## THE REQUEST
Repeat the following rows word for word, keeping every line in its original order.

Element and word locating data:
::::::::::
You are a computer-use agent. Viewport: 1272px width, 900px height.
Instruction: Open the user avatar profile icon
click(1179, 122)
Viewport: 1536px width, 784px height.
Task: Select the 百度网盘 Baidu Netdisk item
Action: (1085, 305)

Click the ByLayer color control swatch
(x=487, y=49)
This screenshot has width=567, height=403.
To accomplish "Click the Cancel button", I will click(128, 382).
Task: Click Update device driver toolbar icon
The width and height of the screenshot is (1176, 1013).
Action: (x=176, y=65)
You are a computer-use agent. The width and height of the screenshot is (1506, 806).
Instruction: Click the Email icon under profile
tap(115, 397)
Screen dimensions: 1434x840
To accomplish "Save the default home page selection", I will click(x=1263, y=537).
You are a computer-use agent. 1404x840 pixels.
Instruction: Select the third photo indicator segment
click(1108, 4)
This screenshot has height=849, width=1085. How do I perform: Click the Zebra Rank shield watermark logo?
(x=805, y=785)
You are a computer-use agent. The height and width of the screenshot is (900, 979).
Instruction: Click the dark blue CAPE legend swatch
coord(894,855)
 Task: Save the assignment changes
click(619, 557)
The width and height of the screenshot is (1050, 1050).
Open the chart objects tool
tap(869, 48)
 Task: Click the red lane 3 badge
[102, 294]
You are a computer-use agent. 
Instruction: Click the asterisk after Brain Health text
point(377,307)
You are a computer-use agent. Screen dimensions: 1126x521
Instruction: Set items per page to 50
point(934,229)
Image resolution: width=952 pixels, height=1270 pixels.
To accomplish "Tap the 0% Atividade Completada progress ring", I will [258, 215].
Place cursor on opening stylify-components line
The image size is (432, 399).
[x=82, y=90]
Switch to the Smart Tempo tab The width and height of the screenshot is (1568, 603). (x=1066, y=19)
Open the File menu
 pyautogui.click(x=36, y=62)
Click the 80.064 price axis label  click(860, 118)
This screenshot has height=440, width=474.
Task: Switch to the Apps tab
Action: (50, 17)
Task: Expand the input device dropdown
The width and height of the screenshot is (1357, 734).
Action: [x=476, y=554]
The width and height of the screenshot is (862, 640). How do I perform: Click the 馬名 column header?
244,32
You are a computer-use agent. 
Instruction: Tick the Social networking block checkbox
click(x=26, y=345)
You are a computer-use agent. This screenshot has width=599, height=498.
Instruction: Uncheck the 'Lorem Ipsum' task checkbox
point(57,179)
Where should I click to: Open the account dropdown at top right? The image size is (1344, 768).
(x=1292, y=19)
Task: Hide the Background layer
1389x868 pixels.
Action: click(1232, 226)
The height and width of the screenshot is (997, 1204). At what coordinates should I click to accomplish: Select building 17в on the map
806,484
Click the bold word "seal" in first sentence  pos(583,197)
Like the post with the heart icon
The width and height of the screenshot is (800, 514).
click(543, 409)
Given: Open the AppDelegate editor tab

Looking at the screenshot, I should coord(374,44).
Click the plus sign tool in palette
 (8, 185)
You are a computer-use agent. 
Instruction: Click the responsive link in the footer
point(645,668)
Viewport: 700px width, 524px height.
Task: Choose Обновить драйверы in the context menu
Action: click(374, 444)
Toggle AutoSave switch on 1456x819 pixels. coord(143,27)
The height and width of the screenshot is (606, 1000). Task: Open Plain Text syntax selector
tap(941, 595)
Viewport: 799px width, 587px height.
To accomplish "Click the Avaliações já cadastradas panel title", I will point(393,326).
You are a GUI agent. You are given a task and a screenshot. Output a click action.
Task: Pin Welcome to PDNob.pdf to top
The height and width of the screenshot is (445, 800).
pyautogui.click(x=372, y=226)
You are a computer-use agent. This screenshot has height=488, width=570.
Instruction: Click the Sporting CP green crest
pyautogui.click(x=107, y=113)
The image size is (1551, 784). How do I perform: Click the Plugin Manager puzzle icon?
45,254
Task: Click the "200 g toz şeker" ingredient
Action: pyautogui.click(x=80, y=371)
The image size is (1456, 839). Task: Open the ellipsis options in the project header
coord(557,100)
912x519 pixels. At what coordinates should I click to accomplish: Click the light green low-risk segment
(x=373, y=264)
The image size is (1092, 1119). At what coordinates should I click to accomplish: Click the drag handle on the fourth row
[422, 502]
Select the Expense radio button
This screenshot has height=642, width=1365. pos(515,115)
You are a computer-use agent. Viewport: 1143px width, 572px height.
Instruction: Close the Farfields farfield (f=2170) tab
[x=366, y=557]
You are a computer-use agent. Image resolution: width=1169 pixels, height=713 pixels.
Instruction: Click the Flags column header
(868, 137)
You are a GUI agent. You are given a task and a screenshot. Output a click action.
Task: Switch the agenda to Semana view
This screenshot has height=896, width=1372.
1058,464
::::::::::
## RESPONSE TO THIS TASK
You are a computer-use agent. Viewport: 1272px width, 900px height.
Instruction: Open the user avatar profile icon
click(1179, 122)
Viewport: 1536px width, 784px height.
Task: Select the 百度网盘 Baidu Netdisk item
Action: (1085, 305)

Click the ByLayer color control swatch
(x=487, y=49)
This screenshot has width=567, height=403.
To accomplish "Click the Cancel button", I will click(128, 382).
Task: Click Update device driver toolbar icon
The width and height of the screenshot is (1176, 1013).
Action: (x=176, y=65)
You are a computer-use agent. The width and height of the screenshot is (1506, 806).
Instruction: Click the Email icon under profile
tap(115, 397)
Screen dimensions: 1434x840
To accomplish "Save the default home page selection", I will click(x=1263, y=537).
You are a computer-use agent. 1404x840 pixels.
Instruction: Select the third photo indicator segment
click(1108, 4)
This screenshot has height=849, width=1085. How do I perform: Click the Zebra Rank shield watermark logo?
(x=805, y=785)
You are a computer-use agent. The height and width of the screenshot is (900, 979).
Instruction: Click the dark blue CAPE legend swatch
coord(894,855)
 Task: Save the assignment changes
click(619, 557)
The width and height of the screenshot is (1050, 1050).
Open the chart objects tool
tap(869, 48)
 Task: Click the red lane 3 badge
[102, 294]
You are a computer-use agent. 
Instruction: Click the asterisk after Brain Health text
point(377,307)
You are a computer-use agent. Screen dimensions: 1126x521
Instruction: Set items per page to 50
point(934,229)
Image resolution: width=952 pixels, height=1270 pixels.
To accomplish "Tap the 0% Atividade Completada progress ring", I will [258, 215].
Place cursor on opening stylify-components line
The image size is (432, 399).
[x=82, y=90]
Switch to the Smart Tempo tab The width and height of the screenshot is (1568, 603). (x=1066, y=19)
Open the File menu
 pyautogui.click(x=36, y=62)
Click the 80.064 price axis label  click(860, 118)
This screenshot has height=440, width=474.
Task: Switch to the Apps tab
Action: (50, 17)
Task: Expand the input device dropdown
The width and height of the screenshot is (1357, 734).
Action: [x=476, y=554]
The width and height of the screenshot is (862, 640). How do I perform: Click the 馬名 column header?
244,32
You are a computer-use agent. 
Instruction: Tick the Social networking block checkbox
click(x=26, y=345)
You are a computer-use agent. This screenshot has width=599, height=498.
Instruction: Uncheck the 'Lorem Ipsum' task checkbox
point(57,179)
Where should I click to: Open the account dropdown at top right? The image size is (1344, 768).
(x=1292, y=19)
Task: Hide the Background layer
1389x868 pixels.
Action: click(1232, 226)
The height and width of the screenshot is (997, 1204). At what coordinates should I click to accomplish: Select building 17в on the map
806,484
Click the bold word "seal" in first sentence  pos(583,197)
Like the post with the heart icon
The width and height of the screenshot is (800, 514).
click(543, 409)
Given: Open the AppDelegate editor tab

Looking at the screenshot, I should coord(374,44).
Click the plus sign tool in palette
 (8, 185)
You are a computer-use agent. 
Instruction: Click the responsive link in the footer
point(645,668)
Viewport: 700px width, 524px height.
Task: Choose Обновить драйверы in the context menu
Action: click(374, 444)
Toggle AutoSave switch on 1456x819 pixels. coord(143,27)
The height and width of the screenshot is (606, 1000). Task: Open Plain Text syntax selector
tap(941, 595)
Viewport: 799px width, 587px height.
To accomplish "Click the Avaliações já cadastradas panel title", I will point(393,326).
You are a GUI agent. You are given a task and a screenshot. Output a click action.
Task: Pin Welcome to PDNob.pdf to top
The height and width of the screenshot is (445, 800).
pyautogui.click(x=372, y=226)
You are a computer-use agent. This screenshot has height=488, width=570.
Instruction: Click the Sporting CP green crest
pyautogui.click(x=107, y=113)
The image size is (1551, 784). How do I perform: Click the Plugin Manager puzzle icon?
45,254
Task: Click the "200 g toz şeker" ingredient
Action: pyautogui.click(x=80, y=371)
The image size is (1456, 839). Task: Open the ellipsis options in the project header
coord(557,100)
912x519 pixels. At what coordinates should I click to accomplish: Click the light green low-risk segment
(x=373, y=264)
The image size is (1092, 1119). At what coordinates should I click to accomplish: Click the drag handle on the fourth row
[422, 502]
Select the Expense radio button
This screenshot has height=642, width=1365. pos(515,115)
You are a computer-use agent. Viewport: 1143px width, 572px height.
Instruction: Close the Farfields farfield (f=2170) tab
[x=366, y=557]
You are a computer-use agent. Image resolution: width=1169 pixels, height=713 pixels.
Instruction: Click the Flags column header
(868, 137)
You are a GUI agent. You are given a task and a screenshot. Output a click action.
Task: Switch the agenda to Semana view
This screenshot has height=896, width=1372.
1058,464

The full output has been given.